Não quero exatamente um MacBook ou ler especificamente Dostoiévski; quero ser criativo e ter alta cultura, porque criatividade e alta cultura são expressões da plenitude. Não quero ter um carro, quero ter liberdade, porque liberdade é uma expressão da plenitude.
Chega até a ser difícil simplesmente definir esses objetos, sobretudo a plenitude. Você é livre porque tem um carro? A pessoa que não tem carro nem precisa dele não pode ser livre também? Se uma pessoa se apaixonou pelo romantismo alemão, e outra pelas tradicões do nordeste brasileiro, é possível dizer que uma é mais culta do que a outra? Isso sequer faz sentido? O que faz sentido é que sempre nos parece que o outro é mais pleno; por trás desse desejo de plenitude está o desejo de ser pleno como o outro.

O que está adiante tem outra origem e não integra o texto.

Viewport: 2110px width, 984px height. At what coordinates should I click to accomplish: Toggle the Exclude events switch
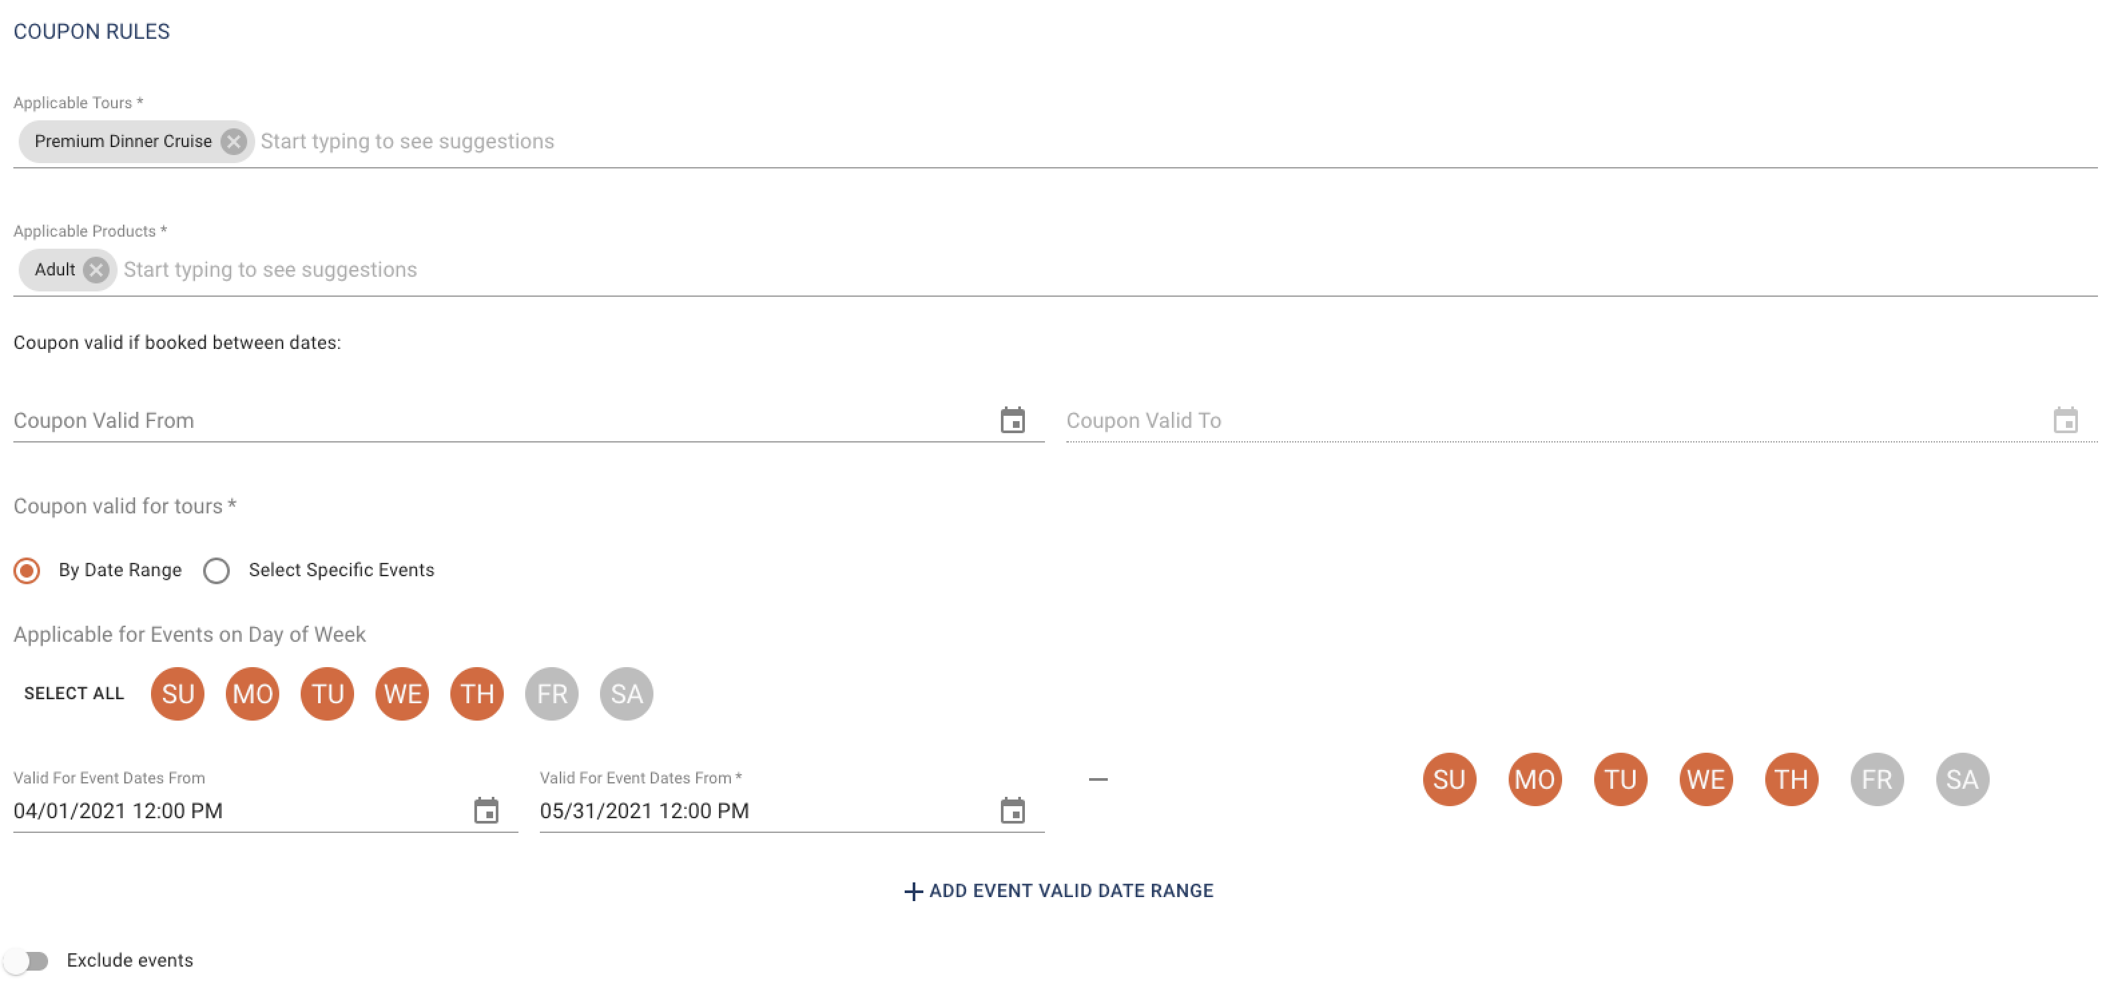tap(27, 960)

Nada disso, porém, pode ser buscado diretamente. Imagine um especialista em romantismo alemão. Ele provavelmente se especializou nisso por realmente se interessar pelos temas e pelos autores que fariam parte do «romantismo alemão». Se ele tivesse desejado diretamente o «romantismo alemão», é possível que seu destino fosse o cosplay. A cultura desse especialista é a decorrência de uma trajetória, e essa trajetória não foi prevista nem predeterminada.
Evitando a frustração
Ter percebido tudo isso me ajudou a formular um problema comum da teoria mimética. É muito comum que a obtenção de um objeto desejado traga vazio e frustração. O MacBook não torna você criativo, a sensação de liberdade trazida pelo carro acaba rapidamente, o curso online não transforma sua vida. Esses objetos todos estavam recobertos de prestígio e apontavam para aquele desejo de «plenitude» que é uma hiperintenção — o desejo por algo que é uma decorrência, por algo que não pode ser premeditado.
Porém, você pode perfeitamente tomar posse de algo sem ter essa experiência de frustração. Você não pode tomar posse de nada que seja objeto de hiperintenção (como um orgasmo ou a criatividade), mas pode comprar um MacBook e ficar satisfeito, ou até mesmo um carro esportivo luxuoso — ou, como eu gostaria muito, uma caneta Otto Hutt Design 06 com pena de aço EF na cor preta. Basta que uma condição seja preenchida. É possível formular essa condição de duas maneiras distintas.
Primeira: você não espera que o objeto tenha propriedades mágicas. Ele não vai transformar você em outra pessoa. Se hoje eu comprasse um MacBook novo, seria porque um computador com mais portas seria muito conveniente para mim (mas o que eu tenho dá para o gasto). Se eu tivesse muito dinheiro e um gosto por carros, e um lugar onde apreciar um carro esportivo, eu saberia que prazer ele me traria. Uma Otto Hutt preta seria mais suave aos meus olhos do que o vermelho vivo que miro todos os dias. Não vou morrer sem ela, mas ela me traria alegria. Posso, enfim, ter ideia daquilo que me satisfaz.
Segunda: a satisfação é uma espécie de sentido. É como se algo se fechasse. Como se uma lacuna real fosse preenchida. Posso desejar aquilo que é utilitário, como um MacBook, sabendo qual é a sua utilidade na minha vida (ter mais portas). Penso no que Frankl diz a respeito de o sentido ser sempre único e pontual: é exatamente disso que estou falando. Sei o que fazer com o objeto, sei qual seu onde, sei qual seu quando; ele não é mágico; não espero que ele me transporte para um novo mundo, mas que resolva alguns problemas deste mundo aqui.
A sensação de plenitude, por sua vez, pode até existir. Não pode ser buscada, mas pode ser vivida por meio de um abandono. Se me entrego à escrita de um texto, ao terminar o texto posso dizer que tive um momento de plenitude; mas se, durante a escrita, eu quiser dizer que estou in the zone ou num estado de flow, já ponho em risco esse estado. Preciso, na verdade, me abandonar mais, me abandonar melhor, deixar que «algo» escreva, assim como o arqueiro Zen tinha de deixar que «algo» atirasse.